Сергиеву снова представилась кошмарная картина — кричащий, охваченный ярким пламенем лейтенант, отчаянно бьющийся в конвульсиях. Пытаясь спастись от мук, Лимаров бросился с обрыва и, словно пылающий метеор, рухнул на острые скалы внизу.
В тот момент сержант ощутил мерзкое, тошнотворное облегчение — он сам собирался застрелить лейтенанта, желая не только избавить его от мучений, но и заглушить эти жуткие вопли. Прыжок Лимарова избавил Сергиева от будущего груза на совести.
Лейтенант был хорошим человеком и не заслуживал подобной смерти.
При мысли об этом у востроянца что-то сжалось внутри, его охватил праведный гнев. Возможно, отступление действительно стало бы ошибкой — каждый метр, оставленный сейчас, означал новые потерянные жизни в будущем. И они должны были отомстить, покарать ублюдочных мутов не только за смерть Лимарова, но и за всю их извращенность и совершенные предательства, зверские пытки и человеческие жертвоприношения, кровавые бесчинства, учиненные в городах к югу отсюда.

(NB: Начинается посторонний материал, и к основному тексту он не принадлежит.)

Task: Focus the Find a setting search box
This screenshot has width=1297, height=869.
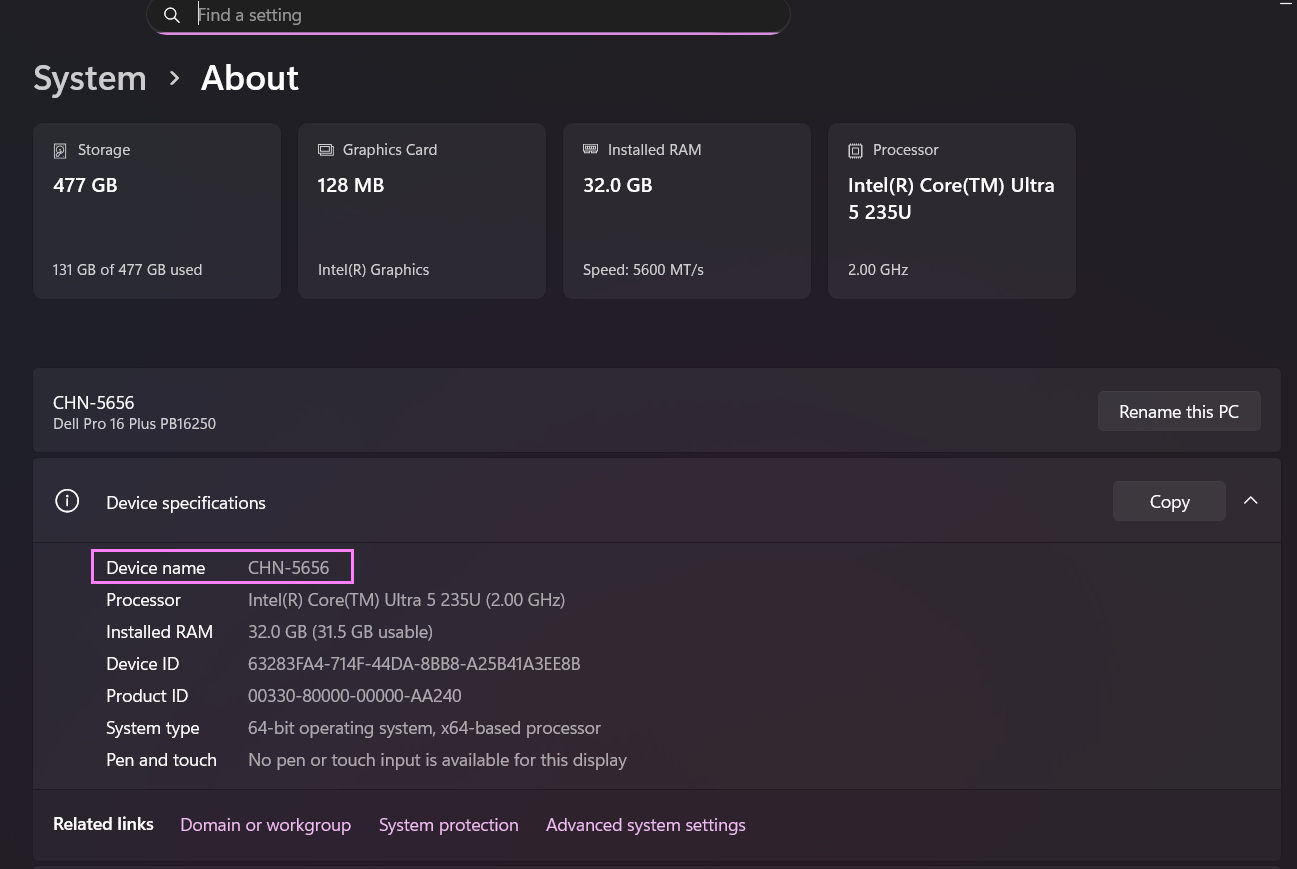Action: point(468,15)
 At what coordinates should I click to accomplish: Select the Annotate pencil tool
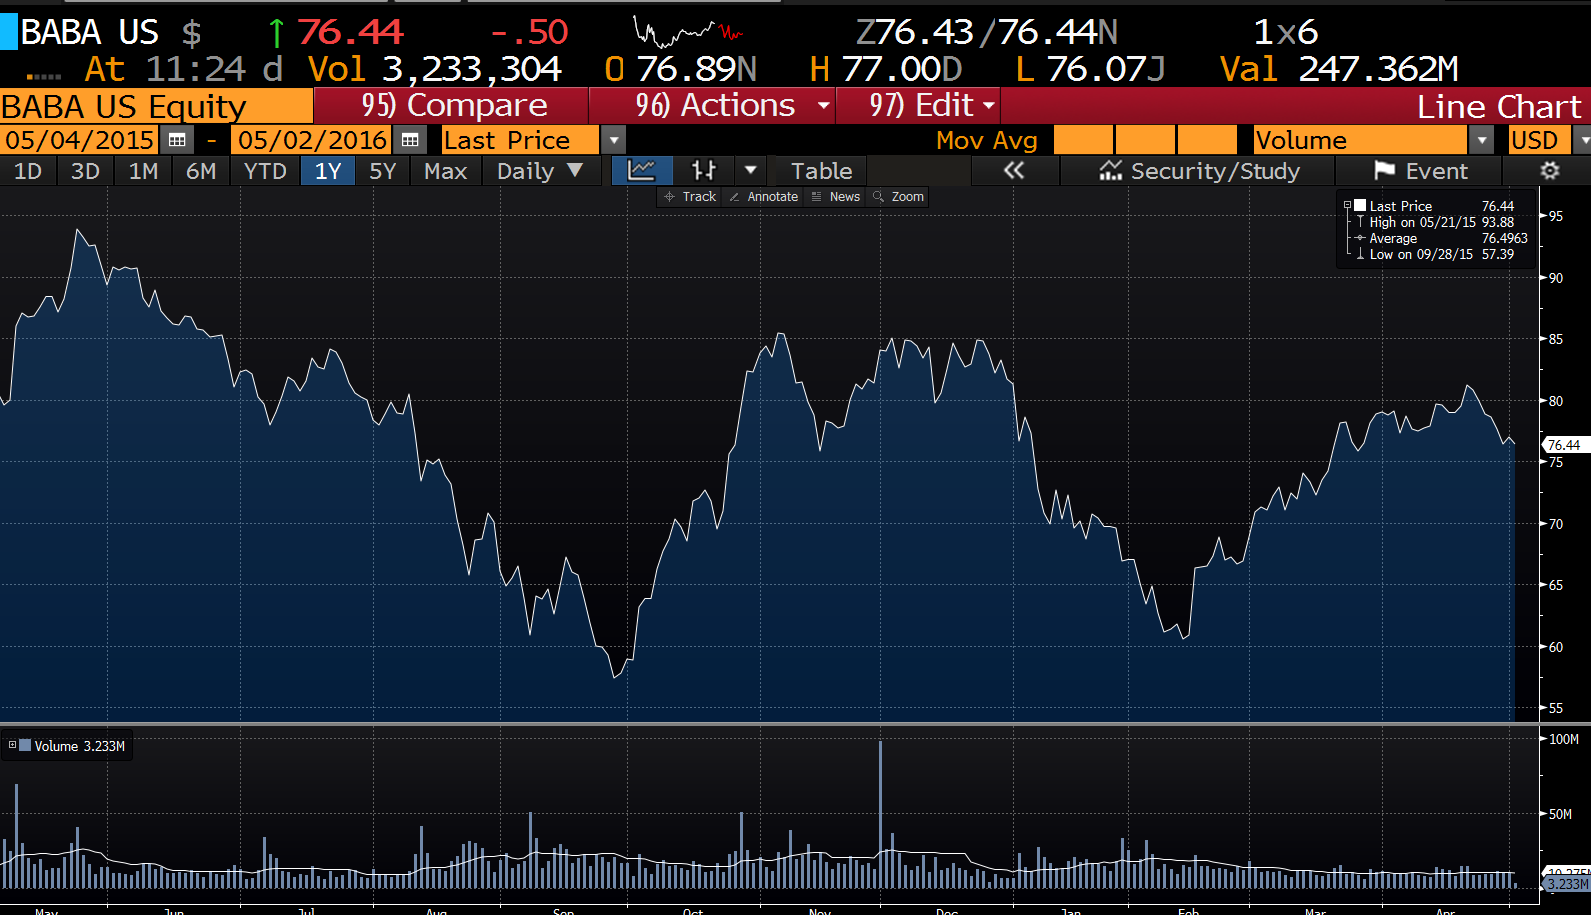tap(764, 197)
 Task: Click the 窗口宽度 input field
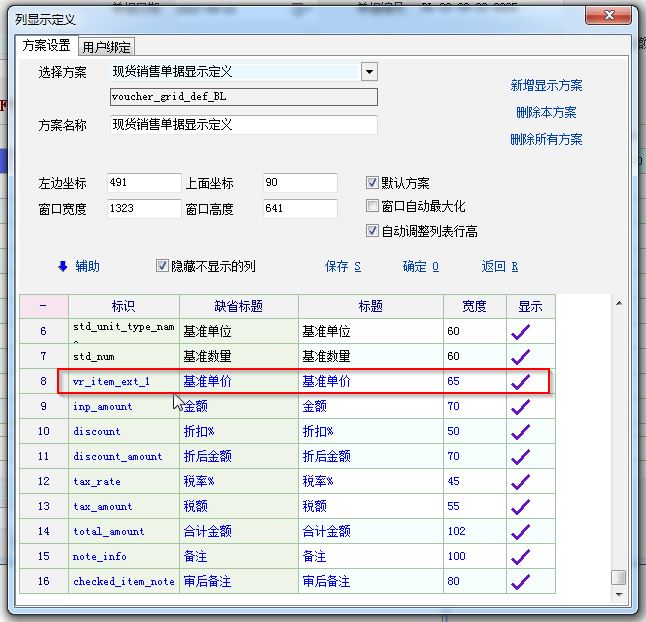[x=143, y=209]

За всё, что заставило командование сектора направить сюда многочисленные силы Имперской Гвардии.
Свергнув планетарное правительство, валисийские мутанты начали погромы против чистокровных сограждан и вырезали миллионы людей во имя Губительных Сил. Спевшись с коварными врагами Золотого Трона, твари обрекли себя на уничтожение — это грязное пятно следовало стереть с лица Империума.
«Долг и честь, Сергиев!» — напомнил себе сержант. Мы продвинемся вперед, расширим плацдарм, закрепим больше канатов и проложим путь для тех, кто последует за нами. Погибнем — значит, погибнем, но следующая волна поднимется намного ближе к вершине. Рано или поздно, падут ради этого тысяча или сто тысяч бойцов, мы сокрушим проклятую цитадель и сожжем искаженных ублюдков дотла.
— Проверьте счетчики боезапаса, парни, — воксировал Сергиев солдатам позади себя. На юго-восточном склоне остались только они — сбившиеся вместе девятнадцать человек, выжившие из четырех полных взводов. Сержант не знал, сколько ещё бойцов сражается на западной стороне, штаб полка устроил ему выволочку после запроса об этом.
— Приготовьтесь выдвигаться, как только этот стаббер заткнется. Идем от укрытия к укрытию, стреляем наверняка. Клянусь Террой, мы сделаем всё, что ещё возможно в таком бардаке!
— Что насчет раненых, сударь? — воксировал один из солдат, и Сергиев понял, что всё это время старался не замечать болезненных стонов вокруг.
— Останутся здесь, — ответил он. — ШП пришлет медиков, как только мы зачистим следующий перевал.
Жалкая, но необходимая ложь — большинству раненых уже нельзя было помочь. Они потеряли слишком много крови, но говорить об этом вслух не стоило.
Загнав новую батарею в лазган, сержант активировал её, посмотрел на вспыхнувший счетчик, и, с молитвой Серой Госпоже на устах, приготовился вести свой лоскутный отряд вверх по склону.
Им нужно было двигаться быстро, несмотря на крутизну подъема, бесконечный ливень, голод и усталость. Гору до самой вершины усеивали снайперские позиции и стабберные гнезда, расположенные на господствующих высотах — вершинах утесов, перевалах, — и ведущие огонь со скальных выступов. У отряда не было иного выбора, кроме как продвигаться здесь: муты установили минные поля на более легких путях восхождения.